The world's most capable, rugged and secure
industrial control system...
Introducing Bedrock OSA® Remote
- Intrinsically-secure PLC and RTU control
- 10 or 20 channels of universal I/O
- Free IEC 61131-3 engineering software
- -40ºC to +80ºC temperature range
- Rugged, all-metal case 5.4 in x 8.9 in x 2.3 in
Let’s Get Cyber-Physical
September 29, 2021 | Robert Bergman
Integration of the physical world is one of the key differences between IT from OT. Where information technology is mostly about collecting and using digital data, OT uses that data to impact sensors, valves, actuators, sprinklers and numerous other elements of the physical world. And as the cyber-physical world evolves, unique security and safety risks grow with it.
“Due to their very nature connecting the cyber and physical worlds, Cyber-Physical Systems (CPS) greatly enlarge the threat landscape and consequences for organizations, whether they come into existence out of IT/OT convergence, IoT, IIoT or smart “X” programs.
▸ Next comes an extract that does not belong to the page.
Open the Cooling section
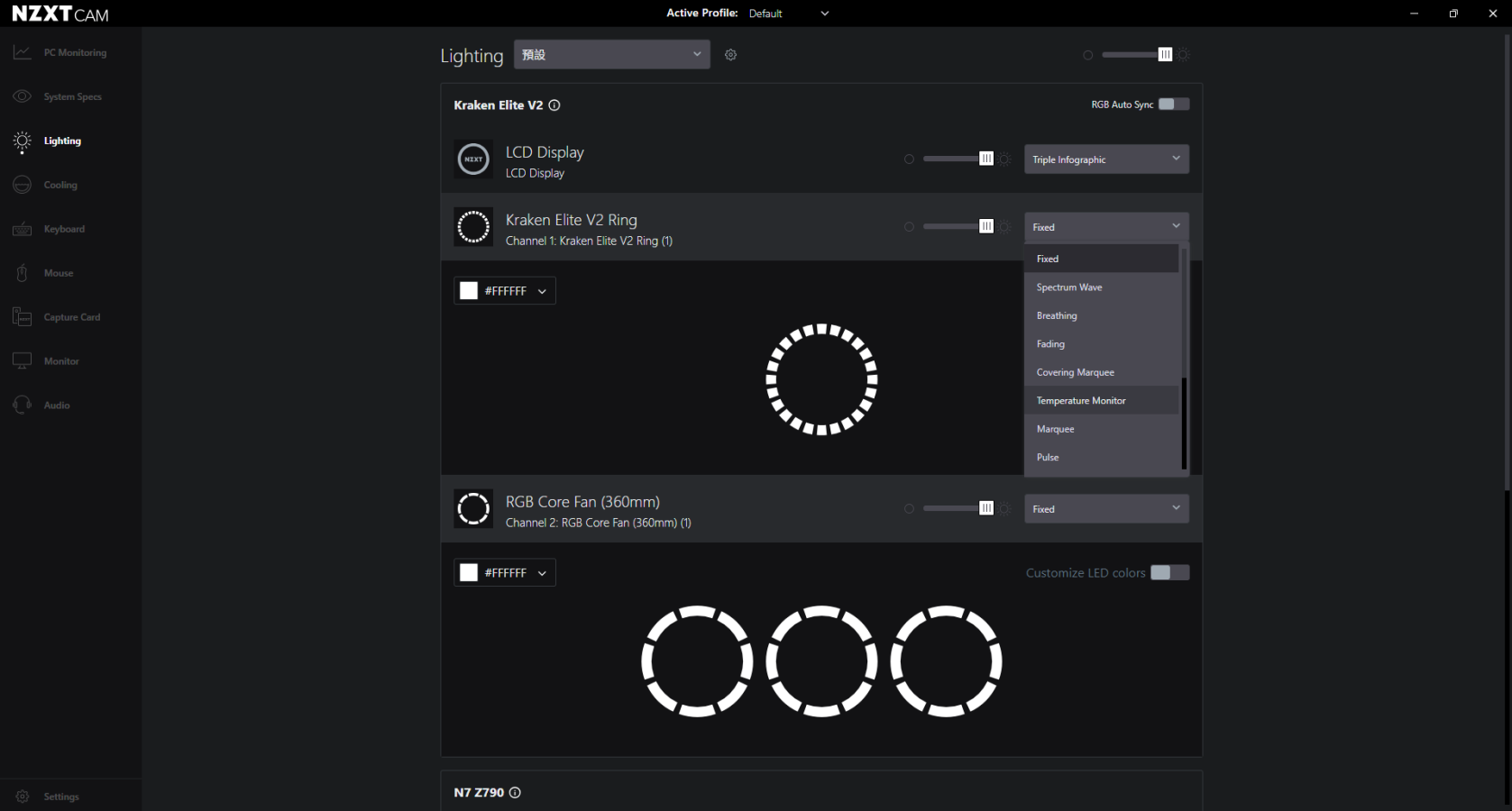 tap(60, 186)
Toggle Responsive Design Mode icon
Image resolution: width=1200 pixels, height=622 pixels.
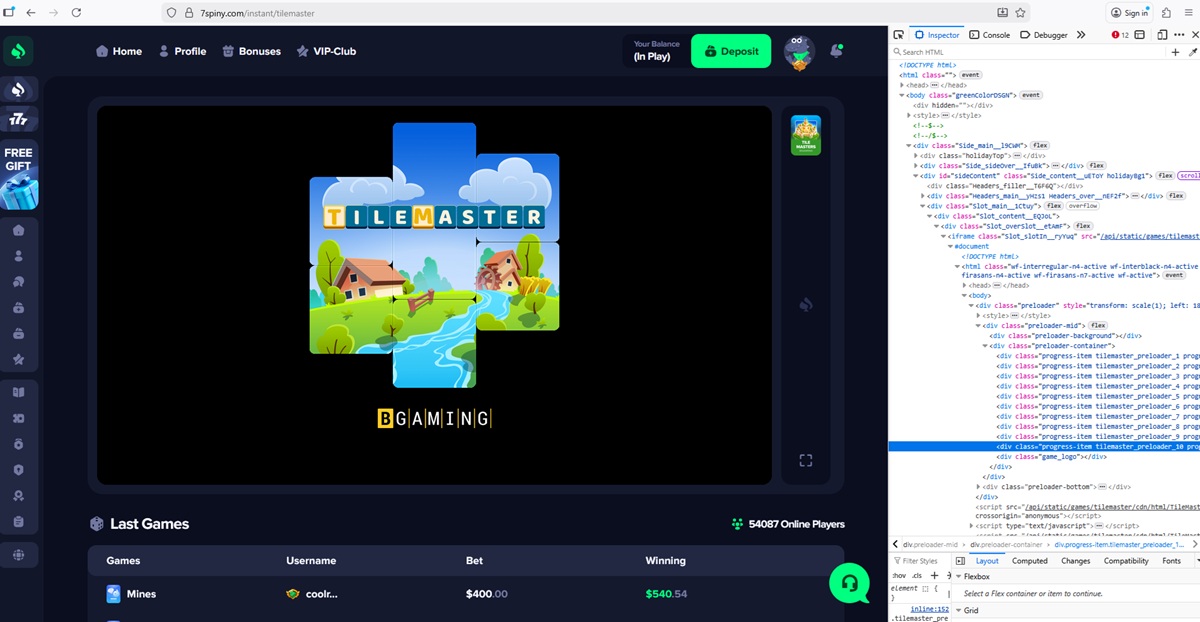(x=1162, y=35)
As a result, they require special focus when it comes to risk management,” write the authors of Gartner’s 2021 Hype Cycle for Cyber and IT Risk Management.
“Unlike enterprise IT systems that mainly transact data, CPS connect both the cyber and the physical worlds, and are usually deployed in operational or mission-critical environments,” Gartner continues. “This means that CPS risk management efforts need to focus on human safety and operational resilience, above and beyond traditional information risk management efforts. This is because an incident could impact both the real world and an organization’s bottom line or mission.”
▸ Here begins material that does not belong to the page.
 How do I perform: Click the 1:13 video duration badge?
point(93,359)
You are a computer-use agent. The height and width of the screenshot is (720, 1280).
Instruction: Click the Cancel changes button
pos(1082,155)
The National Institute for Standards and Technology (NIST) has developed a framework for advancing CPS. The framework encompasses smart systems that interact with networks of physical and computational components. (Figure 1). To NIST, CPS are highly interconnected and integrated to provide new functionalities to improve quality of life and enable technological advances in critical areas, such as:
- personalized health care
- emergency response
- traffic flow management
- defense and homeland security
- energy supply and use
If all of this sounds like IoT, IIoT, Industry 4.0, M2M, Smart Cities and other related terms that’s because NIST has concluded, there are significant overlaps, and the framework encompasses all. More important to NIST is how CPS differs from conventional product, system and application designs in the following ways:
- CPS generally involve sensing, computation and actuation.
- CPS may be System of Systems (SoS).
- Emergent behaviors are to be expected of CPS, due to the open nature of CPS composition.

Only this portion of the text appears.